We acknowledge the revised opinions from counsel. However, we note that each revised opinion states that the opinions are subject to the assumptions and qualifications set forth in the section titled “U.S. Federal Income Tax Considerations,” and that such section contains inappropriate assumptions. For example, the opinion set forth in Exhibit 8.1 opines that the Domestication will qualify as a “reorganization” within the meaning of section 368(a)(l)(F) of the Code, but the referenced section in the registration statement refers to an assumption that the domestication qualifies as such a reorganization. The opinion in Exhibit 8.2 opines that the mergers will qualify as a reorganization described in Section 368(a) of the Code, but the referenced section in the filing also refers to an assumption that the merger qualifies as a reorganization. Accordingly, please revise the referenced section of the registration statement to remove all such inappropriate assumptions, or have counsel further revise the opinions to not reference such assumptions.

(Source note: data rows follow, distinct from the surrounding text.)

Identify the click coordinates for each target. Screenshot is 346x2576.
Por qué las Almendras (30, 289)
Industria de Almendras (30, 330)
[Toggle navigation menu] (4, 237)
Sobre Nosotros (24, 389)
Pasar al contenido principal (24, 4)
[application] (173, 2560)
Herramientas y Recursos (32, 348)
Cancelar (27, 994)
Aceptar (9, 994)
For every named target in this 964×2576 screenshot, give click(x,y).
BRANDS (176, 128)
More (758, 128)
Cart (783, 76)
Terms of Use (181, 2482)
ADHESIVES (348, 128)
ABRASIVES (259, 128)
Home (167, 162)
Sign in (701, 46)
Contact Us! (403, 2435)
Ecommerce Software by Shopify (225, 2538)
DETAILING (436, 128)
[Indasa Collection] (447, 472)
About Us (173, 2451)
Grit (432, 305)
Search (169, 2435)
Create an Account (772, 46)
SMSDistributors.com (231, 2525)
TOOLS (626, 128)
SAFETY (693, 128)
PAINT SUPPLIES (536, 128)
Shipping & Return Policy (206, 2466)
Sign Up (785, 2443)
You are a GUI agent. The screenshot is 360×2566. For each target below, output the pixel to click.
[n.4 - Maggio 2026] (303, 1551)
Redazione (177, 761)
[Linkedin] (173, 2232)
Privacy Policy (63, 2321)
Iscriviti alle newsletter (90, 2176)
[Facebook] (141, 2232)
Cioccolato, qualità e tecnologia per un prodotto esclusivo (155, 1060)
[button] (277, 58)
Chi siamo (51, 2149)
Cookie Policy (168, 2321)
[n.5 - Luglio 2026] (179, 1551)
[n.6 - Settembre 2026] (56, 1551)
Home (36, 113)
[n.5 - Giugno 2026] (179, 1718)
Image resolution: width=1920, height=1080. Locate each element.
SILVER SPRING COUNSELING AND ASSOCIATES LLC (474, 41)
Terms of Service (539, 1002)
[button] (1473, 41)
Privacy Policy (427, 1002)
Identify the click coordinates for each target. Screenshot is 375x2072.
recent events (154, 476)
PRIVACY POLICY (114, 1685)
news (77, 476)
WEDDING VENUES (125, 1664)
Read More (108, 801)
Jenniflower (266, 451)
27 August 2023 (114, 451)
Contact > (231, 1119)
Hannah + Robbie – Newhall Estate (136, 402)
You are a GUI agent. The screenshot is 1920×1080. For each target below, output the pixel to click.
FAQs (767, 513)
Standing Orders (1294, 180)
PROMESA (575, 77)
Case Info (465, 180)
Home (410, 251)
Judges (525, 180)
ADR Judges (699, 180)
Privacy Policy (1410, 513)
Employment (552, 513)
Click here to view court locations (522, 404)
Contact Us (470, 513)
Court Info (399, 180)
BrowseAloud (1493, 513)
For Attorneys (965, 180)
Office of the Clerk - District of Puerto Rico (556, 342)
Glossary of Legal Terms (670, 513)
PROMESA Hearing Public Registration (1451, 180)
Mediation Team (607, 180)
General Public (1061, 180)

Response: The Company acknowledges the Staff’s comment and respectfully advises the Staff that the Company has filed a revised opinion of counsel to remove any unintended circularity and clarify that the opinion relating to the Domestication is not assuming that the Domestication will qualify as a 368 reorganization as Exhibit 8.1 to Amendment No. 3 and a revised opinion of counsel to clarify that the opinion relating to the merger is not assuming that the mergers will qualify as a 368 reorganization as Exhibit 8.2 to Amendment No. 3.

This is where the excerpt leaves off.